Missing villages
In recent years, we have managed to map millions of buildings which can help us determine the distribution of the population. In our latest project called Missing villages – by using open-source government data about water sources in Tanzania – We’ve created a workflow that made it possible to give a name and delimit most of the Tanzanian settlements. A currently running project consisting of 3 parts. The first is completed, the second is ongoing, and the third is in the planning phase.
In phase one, Thiessen polygons were calculated from the water points layer, to get the influence zone of each water point. Then, the polygons were merged by attribute, where the village name is the same. The resulting polygons can help to determine the area where the village has to be. At the same time, the Mean centre was calculated for the points inside a polygon → potential position of the village. (Since in a few cases the name of a village occurs more than once in the country, a “village+district” combined data was used to help us to find the real mean centre.) This is our village data POI which needs to be implemented to OSM. The validated POIs were uploaded to OSM. 6776 POIs were added with this method to OSM.

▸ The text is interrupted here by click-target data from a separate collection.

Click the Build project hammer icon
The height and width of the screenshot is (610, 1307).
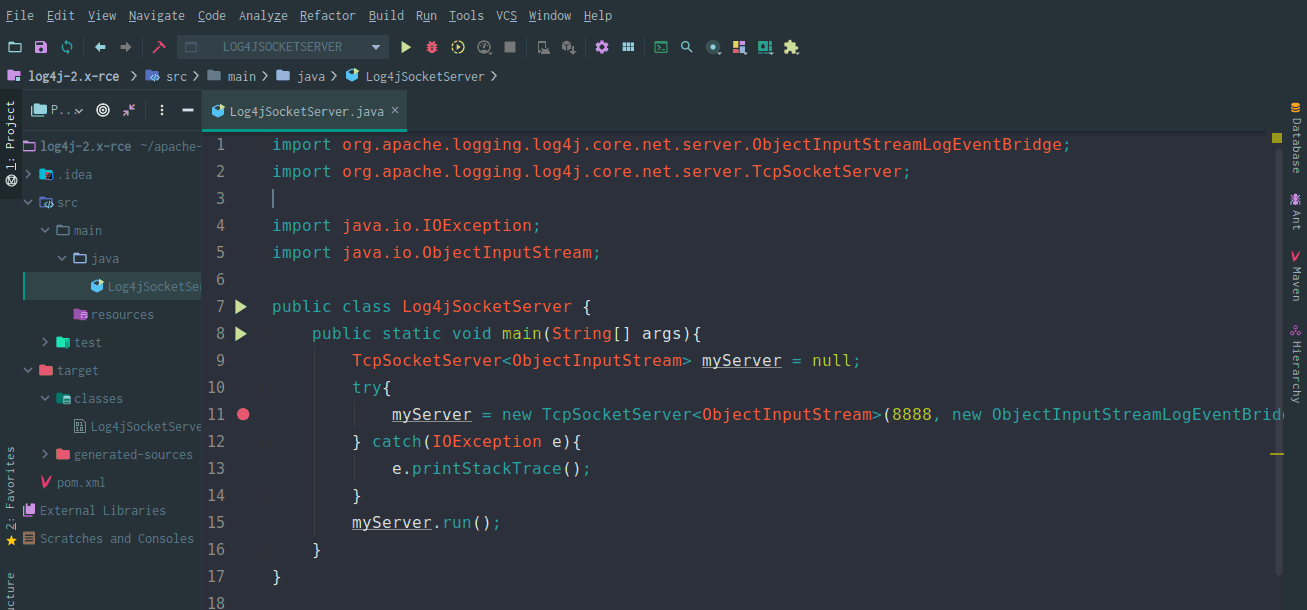tap(158, 47)
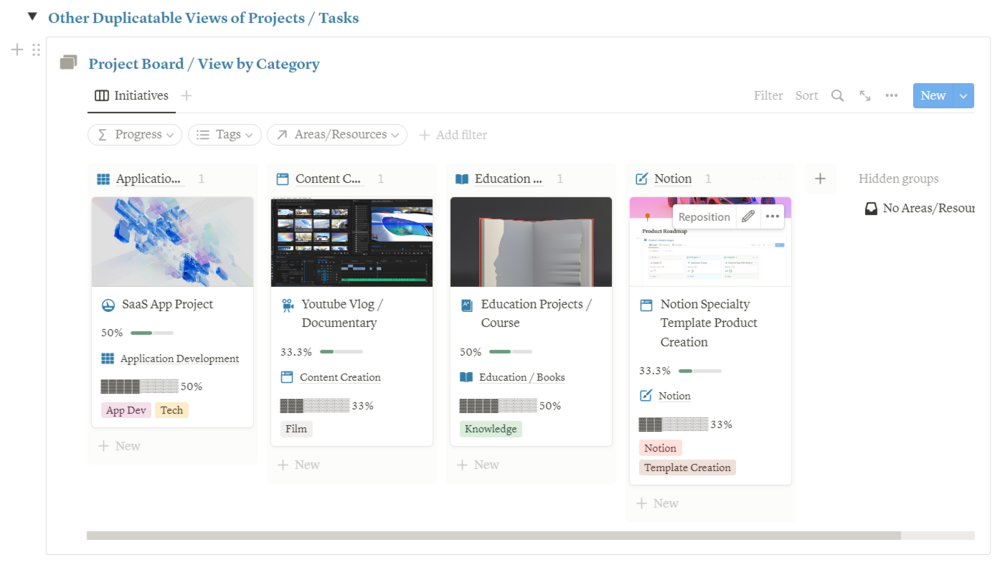Open the Tags filter dropdown
Image resolution: width=1005 pixels, height=570 pixels.
225,135
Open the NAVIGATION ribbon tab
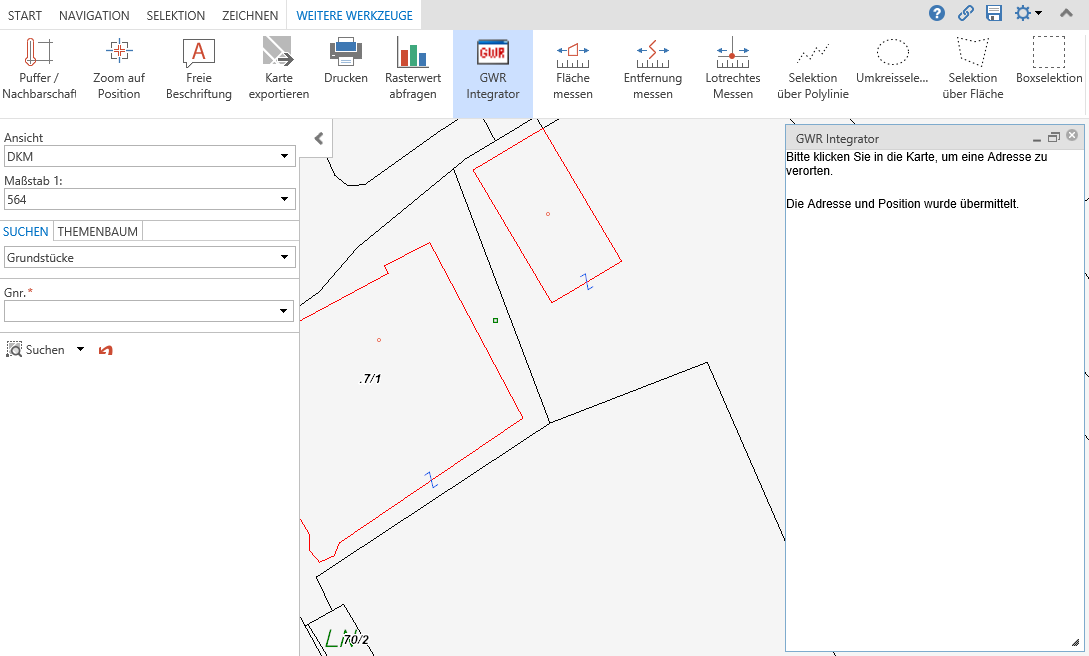The image size is (1089, 656). point(94,15)
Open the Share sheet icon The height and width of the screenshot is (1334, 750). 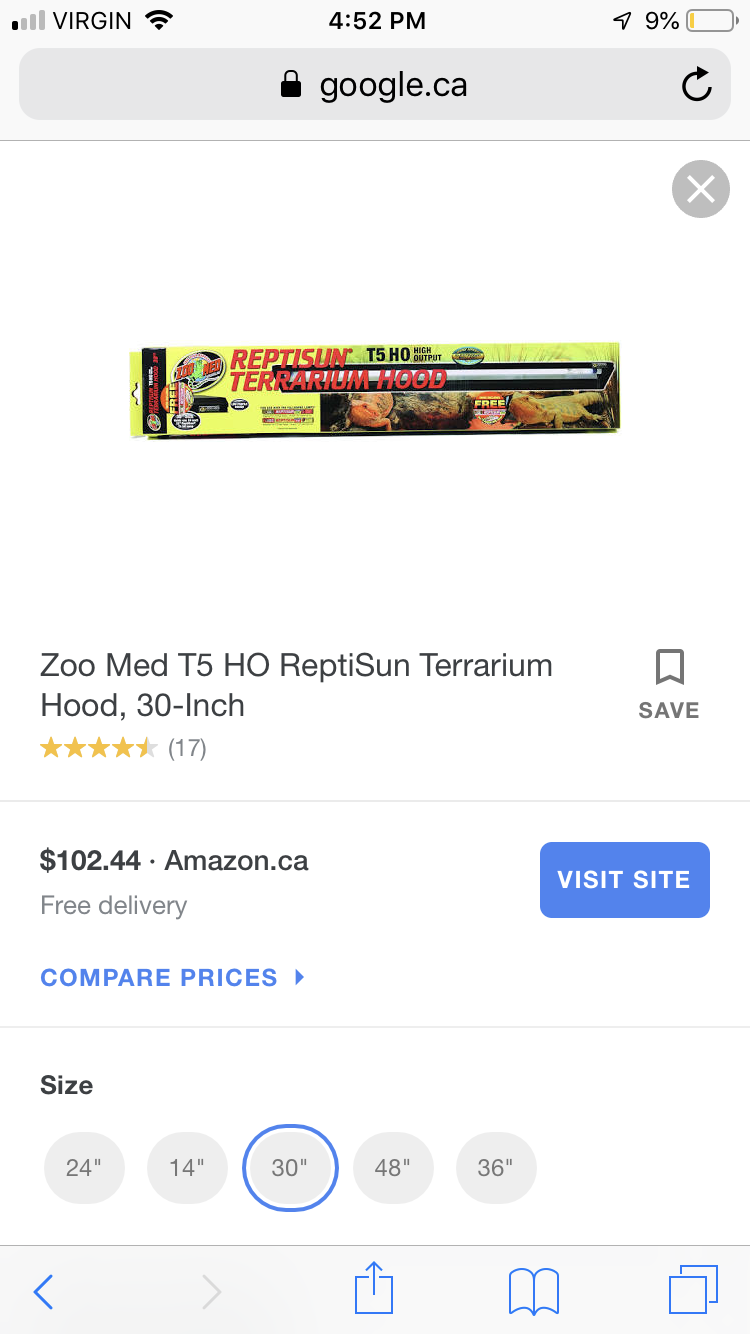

In phase two, A building aggregation tool was prepared in ArcGIS to aggregate the building footprints to produce settlement layers. (Each settlement patterns area was measured, also the covered buildings were counted for each “building cluster”. These two data could help us to calculate inter alia – building density; Number of buildings, which data can help to predict the number of the population; The building density and building number can help in the classification of settlements like an Urban or rural area, or for settlement type: hamlet, village, or town
Phase three – The final steps will estimate the existing population number by using the latest census data from 2011, and calculates the difference of the human traces of activity by using satellite pictures from 2011 and 2018-2020 – when the Maxar satellite pictures were taken. (Unsupervised change detection in satellite images, which can help us to estimate the difference (increase/decrease), so to using data from the census, we can estimate the population number by the time the latest satellite pictures were taken.